Hz. Peygamber’in (s.a.v.) gerek peygamberlik iddiası öncesindeki gerekse risâleti sonrasındaki yaşantısı, daha doğrusu ondan sadır olan söz ve fiiller peygamberliğini kanıtlayan delillerden kabul edilmiştir. Çünkü Allah’ın müdahalesi olmadan bu niteliklerin tamamının bir insanda bir araya gelmesi, böyle bir yaşantının sergilenmesi mümkün değildir. Mâverdî’nin, halkî ve hulkî kemâlat, kavlî ve amelî fazilet olarak ifade ettiği beşerdeki kemâl sıfatları; ahsen-i takvîm üzere yaratılan beşerin kâmil insan olabilmesinin vasıflarıdır. İşte bu vasıflar, Hz. Peygamber’in şahsında bütünleşerek somutlaşmıştır. Mezkûr faziletlerin hepsinin onun dışında hiçbir beşerde bulunmaması, onun nübüvvetinin gerçekliğinin işaretidir.
Diğer varlıklarla ilgili mûcizeler, insanların oturup başlı başına düşünmesi gereken çok ilginç ve çarpıcı özellikler taşıyor. Son olarak bu konuyu da değerlendirir misiniz?

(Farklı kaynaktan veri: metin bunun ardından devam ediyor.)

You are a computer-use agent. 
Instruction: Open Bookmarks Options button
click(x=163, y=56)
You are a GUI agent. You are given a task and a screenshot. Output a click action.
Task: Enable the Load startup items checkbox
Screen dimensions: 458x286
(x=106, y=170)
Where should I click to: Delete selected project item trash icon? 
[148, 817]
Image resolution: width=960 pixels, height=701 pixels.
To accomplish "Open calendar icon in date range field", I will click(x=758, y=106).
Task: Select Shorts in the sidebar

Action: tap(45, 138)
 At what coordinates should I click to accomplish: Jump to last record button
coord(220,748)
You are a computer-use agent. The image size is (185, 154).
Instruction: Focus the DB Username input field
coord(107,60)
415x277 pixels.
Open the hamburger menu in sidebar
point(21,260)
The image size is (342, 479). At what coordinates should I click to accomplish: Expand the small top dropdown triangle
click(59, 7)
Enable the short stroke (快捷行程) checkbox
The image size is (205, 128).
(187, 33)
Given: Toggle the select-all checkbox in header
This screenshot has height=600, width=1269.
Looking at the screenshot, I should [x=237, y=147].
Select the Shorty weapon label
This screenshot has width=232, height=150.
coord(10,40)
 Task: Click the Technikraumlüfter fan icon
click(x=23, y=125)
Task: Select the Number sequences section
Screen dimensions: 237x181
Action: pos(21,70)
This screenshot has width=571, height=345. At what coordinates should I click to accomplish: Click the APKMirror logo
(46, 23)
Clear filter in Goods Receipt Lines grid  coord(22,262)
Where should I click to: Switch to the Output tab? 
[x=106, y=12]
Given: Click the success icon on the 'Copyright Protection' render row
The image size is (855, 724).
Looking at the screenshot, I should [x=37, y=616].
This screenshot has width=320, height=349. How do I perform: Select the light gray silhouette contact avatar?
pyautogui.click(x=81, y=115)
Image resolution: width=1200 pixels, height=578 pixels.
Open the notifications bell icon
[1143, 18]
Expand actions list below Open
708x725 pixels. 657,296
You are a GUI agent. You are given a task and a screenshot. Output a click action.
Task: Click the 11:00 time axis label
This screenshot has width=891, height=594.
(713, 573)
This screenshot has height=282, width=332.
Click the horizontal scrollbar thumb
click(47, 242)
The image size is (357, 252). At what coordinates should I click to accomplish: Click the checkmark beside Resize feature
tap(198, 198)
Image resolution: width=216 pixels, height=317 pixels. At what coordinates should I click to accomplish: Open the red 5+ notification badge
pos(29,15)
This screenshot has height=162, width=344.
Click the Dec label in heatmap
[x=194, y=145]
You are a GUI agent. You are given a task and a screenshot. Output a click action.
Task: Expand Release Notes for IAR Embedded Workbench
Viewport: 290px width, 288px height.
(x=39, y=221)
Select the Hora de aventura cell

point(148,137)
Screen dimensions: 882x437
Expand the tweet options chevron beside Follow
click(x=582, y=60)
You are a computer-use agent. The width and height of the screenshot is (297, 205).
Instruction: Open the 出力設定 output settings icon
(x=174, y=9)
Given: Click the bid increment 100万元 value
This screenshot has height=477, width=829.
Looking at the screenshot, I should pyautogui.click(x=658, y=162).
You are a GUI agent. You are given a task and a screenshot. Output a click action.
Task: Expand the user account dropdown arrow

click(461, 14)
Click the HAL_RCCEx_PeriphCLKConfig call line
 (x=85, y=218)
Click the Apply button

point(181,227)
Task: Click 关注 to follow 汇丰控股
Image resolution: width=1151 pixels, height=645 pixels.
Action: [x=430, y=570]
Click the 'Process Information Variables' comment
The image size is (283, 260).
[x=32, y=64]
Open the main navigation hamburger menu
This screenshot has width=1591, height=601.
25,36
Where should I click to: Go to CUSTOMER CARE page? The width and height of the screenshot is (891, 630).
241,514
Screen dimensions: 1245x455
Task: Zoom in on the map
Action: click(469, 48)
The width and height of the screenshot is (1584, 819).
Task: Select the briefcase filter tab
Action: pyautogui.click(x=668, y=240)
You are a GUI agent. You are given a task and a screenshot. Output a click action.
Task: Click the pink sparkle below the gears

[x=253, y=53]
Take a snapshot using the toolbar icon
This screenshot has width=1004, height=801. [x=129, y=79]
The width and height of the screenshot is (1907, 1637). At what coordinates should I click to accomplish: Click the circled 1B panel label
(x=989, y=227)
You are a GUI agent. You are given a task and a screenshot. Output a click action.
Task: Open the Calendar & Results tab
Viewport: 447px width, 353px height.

Delâil geleneğine uygun olarak Mâverdî, ağaç, hayvan, canlı cansız varlıklar ile insanlar gibi mükellef tutulmuş cinlerin hareket, ses, söz vb. işaretlerle Hz. Peygamber’in (s.a.v.) nübüvvetini tasdik eden harikulade fiillerini nübüvvetin delillerinden saymıştır. Hz. Musa’nın âsâsının yılana dönüşmesi, Hz. Salih’in deve mûcizesi, Hz. Süleyman’ın cinlerle irtibatı gibi hârikulâde olayların Kur’ân’ın şehadetiyle sabit olması, hayvan, bitki ve cinler üzerinden gerçekleşecek bu minvaldeki mûcizelerin naklen imkân dahilinde olduğunu göstermektedir.
Kâinatta bulunan bütün varlıklar, Allah’ın varlığının delillerindendir. Lisan-ı halleri ile Allah’ı tespih ederler. Onların tesbihatı gayri irâdî bir hal üzere gerçekleşir. “Yedi gök, yer ve bunlarda bulunanlar O’nu tesbih eder; O’nu hamd ile tesbih etmeyen hiçbir şey yoktur. Fakat siz onların tesbihini anlayamazsınız. O halîmdir, bağışlayıcıdır.” (el-İsrâ, 17/44) Kozmolojik düzenin sağlanmasında kendileri için belirlenen ilâhi yasaya teslimiyet gösteren hayvânât ve cemâdât, yine Allah’ın onlara verdiği içgüdüsel bir durumla bir kısmı konuşarak, bir kısmı ağlayarak, bir kısmı ona secde ederek Hz. Peygamber’in (s.a.v.) nübüvvetini tasdik eden bir konumda bulunmuşlardır. Daha önce ifade ettiğimiz gibi bu varlıkların, mûcizeye obje olması imkân dahilindedir. Zaten mûcize, hârikulâde bir durumdur, cemâdât ve hayvanâtın dile gelmesinde, mûcizeyle çelişen bir durum yoktur.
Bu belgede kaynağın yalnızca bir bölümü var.